DATASET:

----

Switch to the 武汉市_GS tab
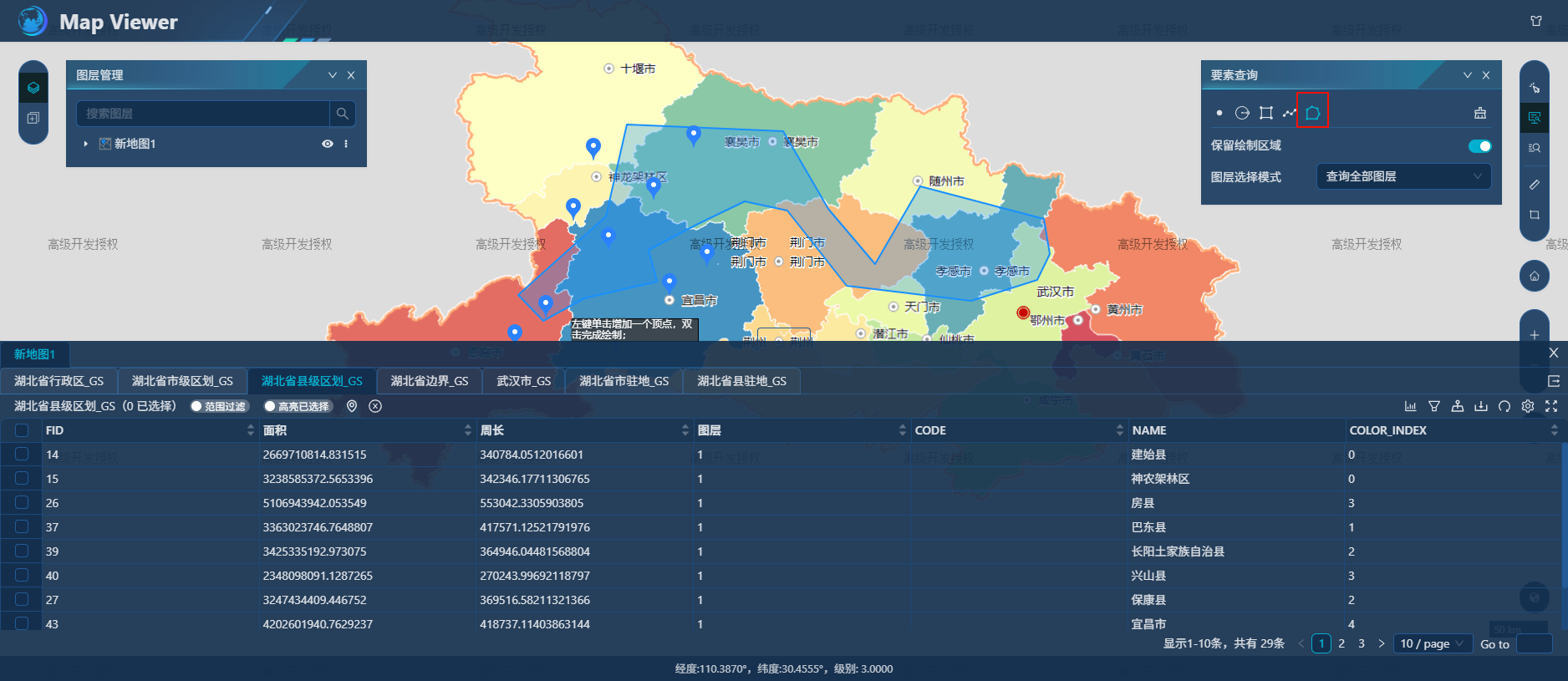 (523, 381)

----

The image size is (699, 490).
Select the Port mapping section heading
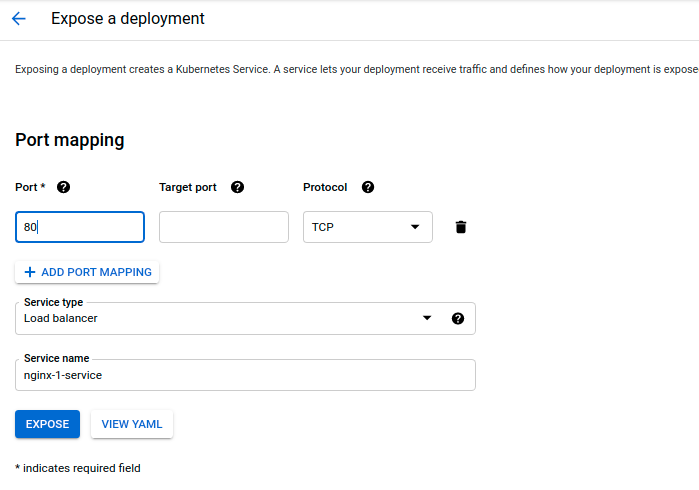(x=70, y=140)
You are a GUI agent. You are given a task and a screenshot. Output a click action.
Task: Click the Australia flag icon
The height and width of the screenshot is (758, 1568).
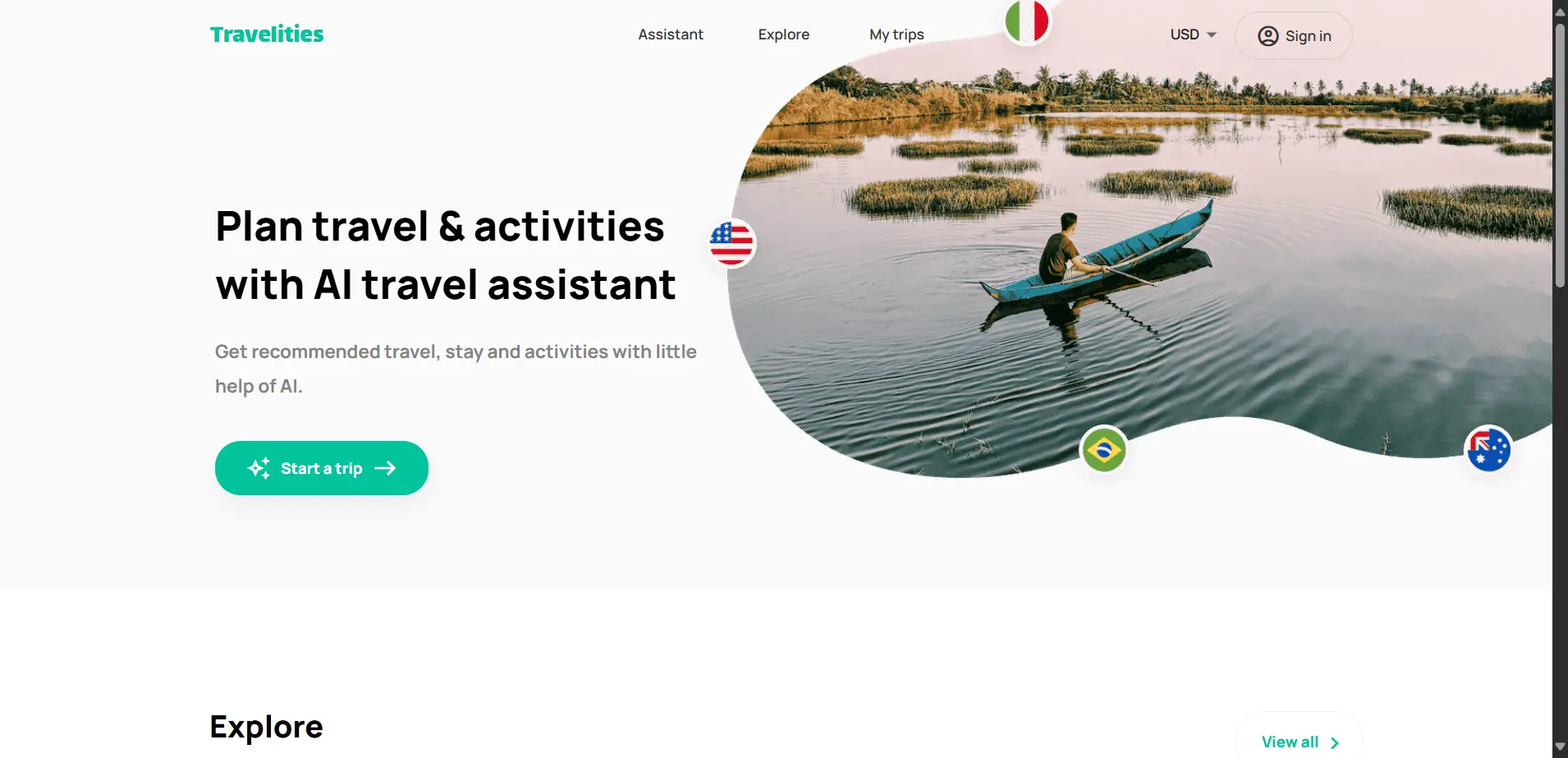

----

GOAL: Show each line from the records above that contains the word "screenshot", treating uppercase and lowercase as different.

FINAL RESULT:
You are a GUI agent. You are given a task and a screenshot. Output a click action.
The height and width of the screenshot is (758, 1568).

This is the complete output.